Supply chain
β Supply Chain
Verizon Customer Records Exposed via NICE Systems Misconfigured S3 Bucket
Primary Source βIncident Details
On June 8, 2017, UpGuard cyber risk analyst Chris Vickery discovered a publicly accessible Amazon S3 storage bucket owned and operated by NICE Systems, an Israeli telephonic software and data analytics firm that served as a third-party vendor for Verizon’s customer service operations. The repository contained up to 14 million Verizon customer records, though Verizon disputed this figure and claimed only 6 million customers were affected.
The S3 bucket was configured to allow public access and was downloadable by anyone who could guess the relatively simple URL. The exposed data included customer names, addresses, phone numbers, account details, and critically, account PIN codes that customers used to verify their identity when calling Verizon’s phone-based customer service. The exposure of PINs was particularly dangerous because it could allow attackers to impersonate customers and take over their accounts.
Vickery notified Verizon of the exposure on June 13, 2017, but the bucket was not secured until June 22, leaving a nine-day window after notification during which the data remained publicly accessible.
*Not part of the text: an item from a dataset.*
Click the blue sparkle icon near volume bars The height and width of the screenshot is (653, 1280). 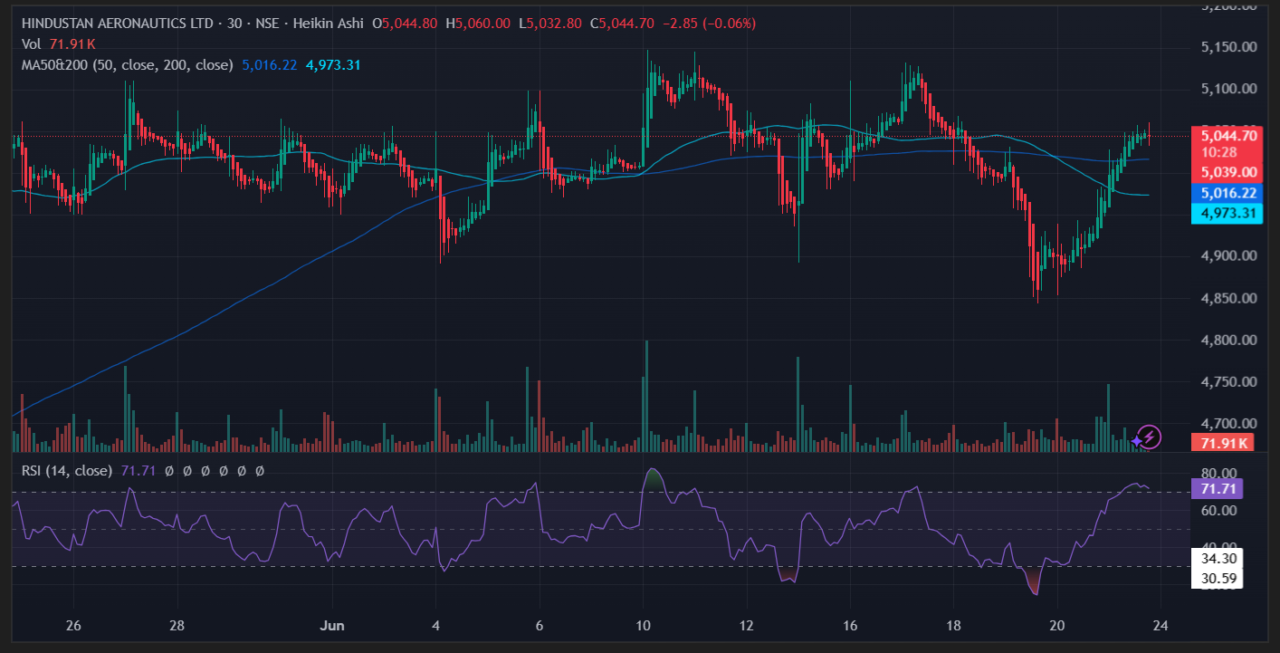(x=1136, y=441)
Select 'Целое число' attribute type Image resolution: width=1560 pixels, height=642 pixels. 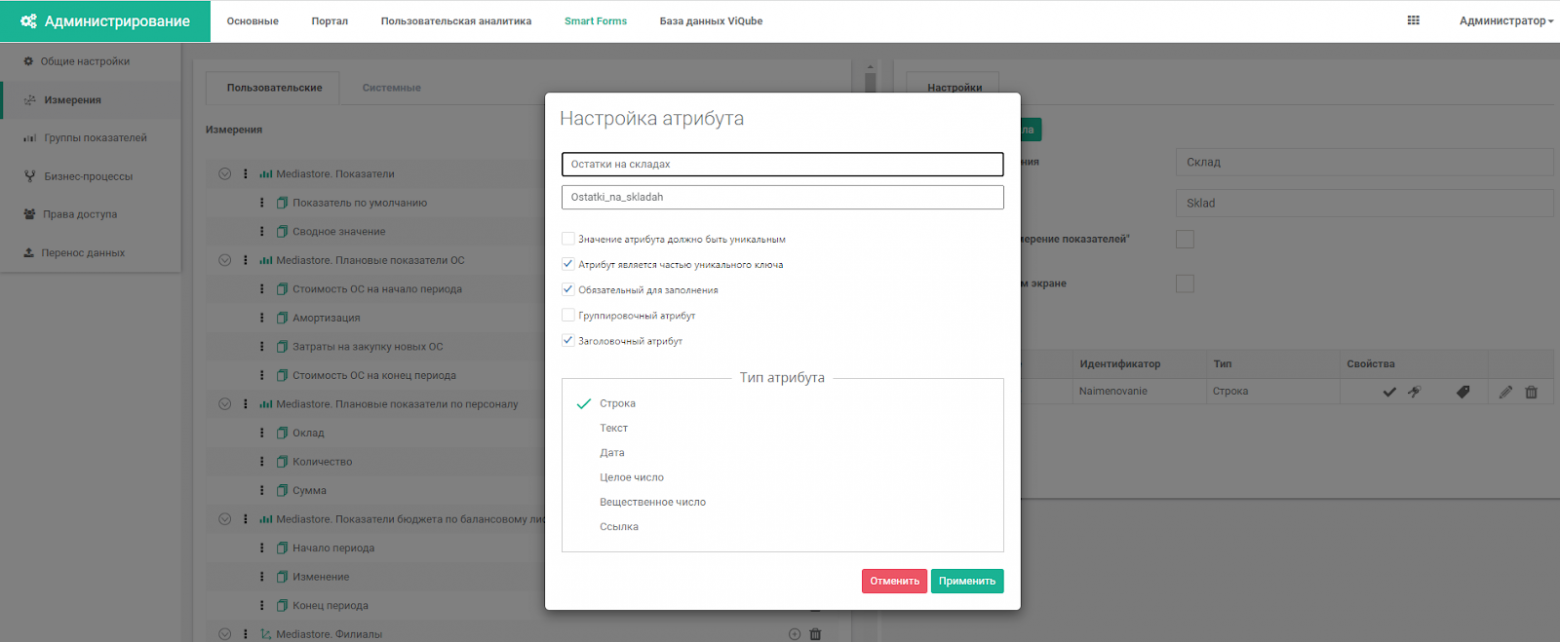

The total period of exposure before discovery is unknown. The incident was publicly reported on July 12, 2017, by multiple news outlets after UpGuard published its findings.
NICE Systems had been collecting the data as part of its work providing customer service analytics for Verizon. The data appeared to have been generated as part of logging and analytics for Verizon’s customer call center operations, capturing information from customer interactions.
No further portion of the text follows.